From outside it looks like a garrisoned fort dotted with towering building blocks that stretches for over a kilometre. The building blocks, which appear to have been modelled on a Lego project made by an easily distracted child, has more than 2,200 residential flats. Most of them occupied by families settled for more than a decade. Rabia City in Gulistan-i-Jauhar is rumoured to be one of the largest residential projects in Asia but is certainly the biggest in the country. 
It is said that a baby conceived in Rabia City doesn’t have to go out of its compound till it graduates from high school — and the aphorism is not unfounded. The grand apartment complex has two high schools, a general hospital and an array of more than 500 shops within its premises that cater to the minutest to the grandest needs of daily existence — cobbler, butcher, barber, whatever — you name it, Rabia City has it.

Billed as one of the most dangerous places to live in Karachi, Rabia City has a different story to tell from inside. Life — at least, in times of peace — bustles with activity: children bickering over controversial decisions made by the make-shift umpire s in their road cricket match, girls walking to colleges in groups, old women arguing with vendors, gray-haired men sitting in distress, defeated by loadshedding.

For some residents, what they termed “hyped-up” notoriety of the place is unjustified. “My colleagues jokingly bade me farewell for the last time every evening when I leave office for home,” said Farooq ruefully, a private bank official, who has been living in Rabia City for the past 10 years.

However, there are more serious issues faced by the dwellers than mere leg-pulling.

Families living there find it difficult to hunt for good marriage proposals, especially men. In one incident, a prospective groom had to leave Rabia City for a more “secure” place as part of a marriage agreement.

“The couple fell in love, the boy was educated and very much eligible for the marriage, everything was fine, the bride’s side had no issues except that he should settle somewhere outside, and the family did so, they left,” narrates a neighbour, who asked not be named.

Rabia City was up for public booking in 1992, and today most of its apartments are occupied. The complex has access to direct water lines, which is still considered a treat in many recently build so-called luxury apartments in Gulistan-e-Jauhar — which thrive on borrowed water brought in regularly by tankers.

The intricate politics of the place are well-known in the whole city, but the residents seem to have honed their skills to deal with it.

The residential complex sits at the centre of the city’s many ethnic and political faultlines. People from almost every ethnic group and political party have their stakes in the apartments.

“It is true that you see young men vigilant all the time – the tension seems to be always there. But if you mind your own business and do not poke your nose in their matters, they don’t disturb you,” explained one resident.

But the unsavoury reputation of the residential complex has also affected the real estate value of the place. “Prices of apartments in Rabia City are stalled for the past few years, as investors don’t want to waste their money on a place known for chaos,” informs Tariq*, a real estate agent, who has been dealing with apartments in the area for 12 years. “The recent spate of violence made it worse, but people who own apartments have learnt to live here.”

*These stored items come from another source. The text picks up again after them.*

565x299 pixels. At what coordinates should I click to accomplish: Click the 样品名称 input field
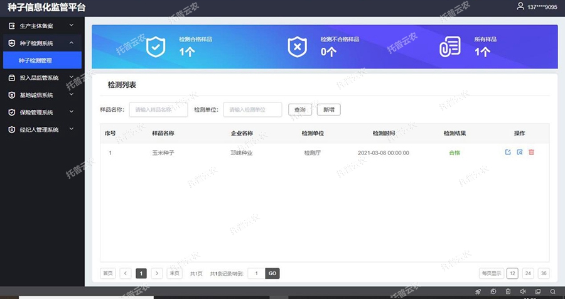click(x=158, y=109)
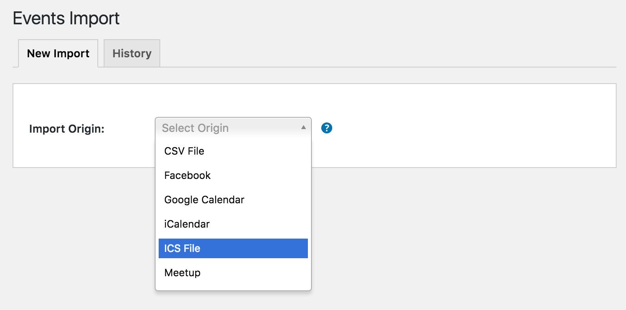Open the New Import tab
Screen dimensions: 626x310
(x=58, y=53)
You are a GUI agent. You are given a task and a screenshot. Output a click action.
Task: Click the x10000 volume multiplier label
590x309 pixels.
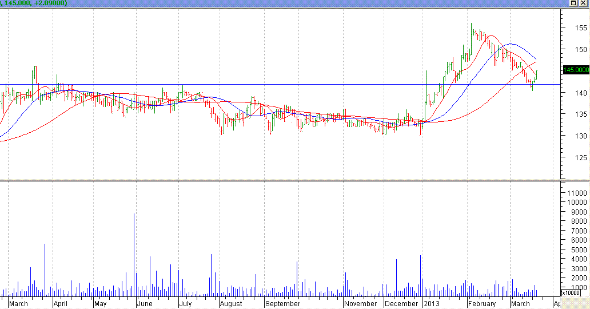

Nevertheless, sporadic violence is a serious reality of Rabia City. “There are times when you hear gunshots cracking in the air for hours into midnight, when you can sense that it’s unsafe to step outside your house.

“But I think Rabia City is comparatively better off, because when everything in this area (Gulistan-e-Jauhar) closes down out of fear and

uncertainty, the shops inside Rabia City function as usual, life remains pretty much the same.”

Living amid a constant sense of volatility, have the families in Rabia City developed a steely outlook on life, where danger doesn’t seem dangerous to them any more? Or is Rabia City a victim of bad PR? It is difficult to tell.